The onset of DI depends on various factors, including genetic susceptibility, personality traits, life experience, and primary medical conditions. The intensification and maintenance of DI symptoms are influenced by unquenched environment stimuli, brain structural and functional alterations, and untreated primary diseases. The diagnosis and treatment of DI patients should be individualized and evidence based. As for a specific patient, the diagnosis of primary DI could be made only after ruling out other possible causes. However, the definition or inclusion criteria for DI/MD vary among previous studies. To facilitate the diagnosis of DI/MD in clinical practice, we herein try to propose a multifactorial approach as follows.

The first step needs to determine whether delusion exists or not. A delusion is defined as a firmly, but false belief held with strong conviction and contrary to the superior evidence. It is distinct from beliefs based on an unusual perception, such as formication. The beliefs that patients hold could be delusion, true observations, or overvalued ideas. This must be determined on a case-by-case basis. The presentation of a specimen is not a delusional behavior. Patients with DI/MD with animate or inanimate objects can exist, but the belief of cutaneous fibers may or may not be delusional. A physician is required to perform fiber analysis to identify the nature of fibers. If fibers are present and biofilaments of human origin, then they are a true observation. It is also possible that patients might observe fibers and mistake them for worms in which case the idea of infestation could be an overvalued idea. Real infestation with arthropods such as mites can also occur. Additionally, some patients could have lesions with adhering textile fibers that are accidental contaminants and could mistakenly believe that they have MD, in which case they do not have a delusional belief, but a mistaken belief. In summary, if a physician cannot differentiate between true observations, delusions, and overvalued ideas, they should not immediately make a diagnosis of delusional mental illness.

The next procedure would be screening the causes of the symptoms. If a delusional belief is present, then various medical conditions need to be ruled out, including psychiatric disorders (eg, schizophrenia and depression), neurological illnesses (eg, dementia), metabolic illnesses (eg, diabetes), vitamin deficiencies, substance intoxication, tumor, dermatological illnesses (eg, pruritus senilis), and infection. History taking, physical examination, laboratory tests, and even skin biopsy should be carried out.
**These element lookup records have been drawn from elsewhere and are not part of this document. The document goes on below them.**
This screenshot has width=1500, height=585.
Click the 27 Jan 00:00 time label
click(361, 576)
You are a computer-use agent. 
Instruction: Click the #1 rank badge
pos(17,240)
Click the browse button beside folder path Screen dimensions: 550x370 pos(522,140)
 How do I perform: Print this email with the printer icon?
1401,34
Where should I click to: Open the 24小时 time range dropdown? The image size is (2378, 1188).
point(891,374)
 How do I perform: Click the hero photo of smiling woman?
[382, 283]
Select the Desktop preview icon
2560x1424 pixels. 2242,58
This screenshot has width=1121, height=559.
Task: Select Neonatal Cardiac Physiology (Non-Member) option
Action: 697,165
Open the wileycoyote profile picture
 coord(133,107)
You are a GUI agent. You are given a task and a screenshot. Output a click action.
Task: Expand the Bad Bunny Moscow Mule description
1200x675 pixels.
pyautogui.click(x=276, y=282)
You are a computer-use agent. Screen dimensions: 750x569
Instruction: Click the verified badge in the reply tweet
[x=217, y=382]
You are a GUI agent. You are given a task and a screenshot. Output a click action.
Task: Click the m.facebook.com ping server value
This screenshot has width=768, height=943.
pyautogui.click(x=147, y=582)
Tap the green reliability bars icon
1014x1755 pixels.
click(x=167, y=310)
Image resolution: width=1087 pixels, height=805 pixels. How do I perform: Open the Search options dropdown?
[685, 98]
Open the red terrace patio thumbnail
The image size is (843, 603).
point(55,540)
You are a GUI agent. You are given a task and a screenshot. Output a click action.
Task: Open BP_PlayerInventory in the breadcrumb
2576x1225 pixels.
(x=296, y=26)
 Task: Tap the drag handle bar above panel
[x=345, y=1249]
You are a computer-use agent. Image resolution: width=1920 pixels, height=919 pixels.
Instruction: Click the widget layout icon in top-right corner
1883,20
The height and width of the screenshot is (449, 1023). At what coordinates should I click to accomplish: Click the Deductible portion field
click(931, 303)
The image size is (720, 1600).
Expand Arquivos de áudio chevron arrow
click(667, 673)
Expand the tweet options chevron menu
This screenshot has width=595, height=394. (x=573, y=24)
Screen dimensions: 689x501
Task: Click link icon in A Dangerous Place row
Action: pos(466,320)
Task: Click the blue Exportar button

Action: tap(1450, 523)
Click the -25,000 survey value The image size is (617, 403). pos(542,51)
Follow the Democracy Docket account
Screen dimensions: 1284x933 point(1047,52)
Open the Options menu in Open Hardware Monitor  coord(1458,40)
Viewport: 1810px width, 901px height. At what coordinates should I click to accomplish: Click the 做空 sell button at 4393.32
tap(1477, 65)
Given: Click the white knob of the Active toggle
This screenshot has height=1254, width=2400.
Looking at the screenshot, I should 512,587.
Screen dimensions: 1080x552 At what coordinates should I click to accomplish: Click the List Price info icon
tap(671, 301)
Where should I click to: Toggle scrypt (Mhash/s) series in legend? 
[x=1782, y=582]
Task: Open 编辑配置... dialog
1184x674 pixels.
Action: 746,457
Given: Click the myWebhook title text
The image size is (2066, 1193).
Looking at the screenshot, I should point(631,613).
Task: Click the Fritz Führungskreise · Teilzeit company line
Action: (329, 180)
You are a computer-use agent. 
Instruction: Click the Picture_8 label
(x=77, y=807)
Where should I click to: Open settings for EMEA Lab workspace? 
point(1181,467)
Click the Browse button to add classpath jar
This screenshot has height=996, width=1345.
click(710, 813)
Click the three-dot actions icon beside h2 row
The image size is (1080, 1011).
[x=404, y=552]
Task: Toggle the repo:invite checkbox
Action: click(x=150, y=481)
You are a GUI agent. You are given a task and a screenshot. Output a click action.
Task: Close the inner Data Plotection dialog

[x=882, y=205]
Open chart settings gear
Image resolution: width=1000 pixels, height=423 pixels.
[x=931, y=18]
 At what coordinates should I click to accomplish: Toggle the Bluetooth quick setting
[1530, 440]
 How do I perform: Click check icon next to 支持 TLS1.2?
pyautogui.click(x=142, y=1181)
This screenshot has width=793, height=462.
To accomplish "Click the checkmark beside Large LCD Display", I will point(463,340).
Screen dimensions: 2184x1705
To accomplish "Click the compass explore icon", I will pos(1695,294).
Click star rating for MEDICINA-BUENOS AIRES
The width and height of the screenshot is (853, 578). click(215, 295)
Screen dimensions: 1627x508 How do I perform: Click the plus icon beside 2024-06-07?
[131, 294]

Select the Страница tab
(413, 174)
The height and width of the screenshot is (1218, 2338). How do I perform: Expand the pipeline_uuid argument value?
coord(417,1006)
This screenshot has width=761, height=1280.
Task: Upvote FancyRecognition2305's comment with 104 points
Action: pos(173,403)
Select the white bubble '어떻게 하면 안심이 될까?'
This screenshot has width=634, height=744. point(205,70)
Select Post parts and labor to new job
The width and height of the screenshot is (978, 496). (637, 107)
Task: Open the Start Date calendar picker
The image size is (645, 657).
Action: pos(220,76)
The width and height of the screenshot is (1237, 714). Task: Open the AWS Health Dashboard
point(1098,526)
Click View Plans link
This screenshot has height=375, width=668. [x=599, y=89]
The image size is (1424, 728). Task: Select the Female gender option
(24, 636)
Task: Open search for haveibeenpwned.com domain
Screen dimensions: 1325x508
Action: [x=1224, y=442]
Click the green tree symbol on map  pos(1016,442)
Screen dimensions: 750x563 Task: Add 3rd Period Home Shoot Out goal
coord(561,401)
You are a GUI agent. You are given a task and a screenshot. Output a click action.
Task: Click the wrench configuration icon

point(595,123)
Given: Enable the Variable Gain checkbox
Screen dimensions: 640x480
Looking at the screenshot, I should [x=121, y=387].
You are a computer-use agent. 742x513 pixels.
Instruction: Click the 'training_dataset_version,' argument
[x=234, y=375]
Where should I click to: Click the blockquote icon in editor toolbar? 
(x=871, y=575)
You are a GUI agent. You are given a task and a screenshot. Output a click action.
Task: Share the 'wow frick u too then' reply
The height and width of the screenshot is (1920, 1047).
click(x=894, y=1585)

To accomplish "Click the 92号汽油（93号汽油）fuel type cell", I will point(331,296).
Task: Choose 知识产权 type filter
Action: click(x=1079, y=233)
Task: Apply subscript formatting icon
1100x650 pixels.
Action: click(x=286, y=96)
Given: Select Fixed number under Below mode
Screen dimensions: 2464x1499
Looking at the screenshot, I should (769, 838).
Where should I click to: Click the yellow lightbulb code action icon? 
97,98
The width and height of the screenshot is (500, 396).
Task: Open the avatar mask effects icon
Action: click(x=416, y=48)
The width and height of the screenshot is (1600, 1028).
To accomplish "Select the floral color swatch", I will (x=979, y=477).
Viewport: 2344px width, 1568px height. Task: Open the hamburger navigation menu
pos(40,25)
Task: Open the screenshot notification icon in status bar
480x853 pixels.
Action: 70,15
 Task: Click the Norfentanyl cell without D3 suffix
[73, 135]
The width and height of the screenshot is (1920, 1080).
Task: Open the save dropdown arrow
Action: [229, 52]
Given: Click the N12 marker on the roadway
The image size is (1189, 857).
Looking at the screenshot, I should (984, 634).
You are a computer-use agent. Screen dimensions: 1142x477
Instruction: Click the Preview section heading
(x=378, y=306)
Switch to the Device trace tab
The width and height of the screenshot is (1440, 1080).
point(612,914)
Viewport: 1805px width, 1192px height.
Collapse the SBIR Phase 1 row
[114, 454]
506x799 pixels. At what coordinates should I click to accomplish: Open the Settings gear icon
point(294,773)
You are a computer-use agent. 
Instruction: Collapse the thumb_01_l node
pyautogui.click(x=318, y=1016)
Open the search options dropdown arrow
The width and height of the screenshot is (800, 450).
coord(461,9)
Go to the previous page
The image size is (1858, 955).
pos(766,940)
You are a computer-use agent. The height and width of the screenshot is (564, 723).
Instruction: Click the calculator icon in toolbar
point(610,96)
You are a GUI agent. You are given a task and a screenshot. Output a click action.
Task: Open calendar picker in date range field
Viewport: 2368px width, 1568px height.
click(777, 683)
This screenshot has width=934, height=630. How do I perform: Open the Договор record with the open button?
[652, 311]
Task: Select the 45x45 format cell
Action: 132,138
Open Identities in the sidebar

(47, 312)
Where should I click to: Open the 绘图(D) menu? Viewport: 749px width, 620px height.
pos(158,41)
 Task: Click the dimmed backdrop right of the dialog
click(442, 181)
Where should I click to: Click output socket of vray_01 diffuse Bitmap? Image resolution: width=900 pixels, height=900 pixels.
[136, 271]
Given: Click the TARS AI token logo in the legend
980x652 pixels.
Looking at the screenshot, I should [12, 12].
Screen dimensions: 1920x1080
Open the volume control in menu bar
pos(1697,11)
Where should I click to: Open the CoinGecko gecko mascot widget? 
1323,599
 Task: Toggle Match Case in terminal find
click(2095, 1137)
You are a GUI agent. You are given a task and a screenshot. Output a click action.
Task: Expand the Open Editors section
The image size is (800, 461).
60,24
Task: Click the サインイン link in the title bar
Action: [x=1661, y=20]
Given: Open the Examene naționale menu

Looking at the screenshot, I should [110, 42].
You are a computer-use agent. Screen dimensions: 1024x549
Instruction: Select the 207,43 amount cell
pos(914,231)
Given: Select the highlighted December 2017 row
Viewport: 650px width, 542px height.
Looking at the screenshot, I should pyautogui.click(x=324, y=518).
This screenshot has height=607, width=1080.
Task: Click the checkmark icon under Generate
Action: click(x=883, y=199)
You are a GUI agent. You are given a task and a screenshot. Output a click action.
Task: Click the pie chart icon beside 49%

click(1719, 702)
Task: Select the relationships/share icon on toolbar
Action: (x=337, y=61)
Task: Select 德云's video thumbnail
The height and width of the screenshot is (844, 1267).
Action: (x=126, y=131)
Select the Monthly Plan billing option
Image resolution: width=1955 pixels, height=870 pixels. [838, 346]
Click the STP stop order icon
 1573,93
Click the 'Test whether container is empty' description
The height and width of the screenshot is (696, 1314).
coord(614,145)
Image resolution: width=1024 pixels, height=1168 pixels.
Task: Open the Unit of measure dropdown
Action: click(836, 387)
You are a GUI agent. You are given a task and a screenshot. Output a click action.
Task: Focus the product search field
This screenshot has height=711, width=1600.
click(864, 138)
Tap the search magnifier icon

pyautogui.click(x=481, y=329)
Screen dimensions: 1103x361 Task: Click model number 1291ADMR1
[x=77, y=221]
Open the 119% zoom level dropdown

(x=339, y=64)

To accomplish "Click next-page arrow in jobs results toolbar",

The diagnosis of DI could be classified as primary and secondary. If there are cutaneous fibers present and the belief is not delusional, the underlying cause of the symptoms, such as potential infection, should be examined. A diagnosis of MD is more convincing when spirochetal infection is identified. If a patient has delusional beliefs and has cutaneous fibers, then testing of an underlying infection that can result in neuropathy is needed.

Conclusion

The relationship between DI/MD and infestation, the abnormal behavior pattern, the disrupted brain function and structure, and disease insight have been discussed in this article. Clinical diagnosis of DI/MD should be stepwise, and interdisciplinary examinations of underlying causes are needed. Future studies on DI/MD, especially the neurobiological mechanisms, are warranted.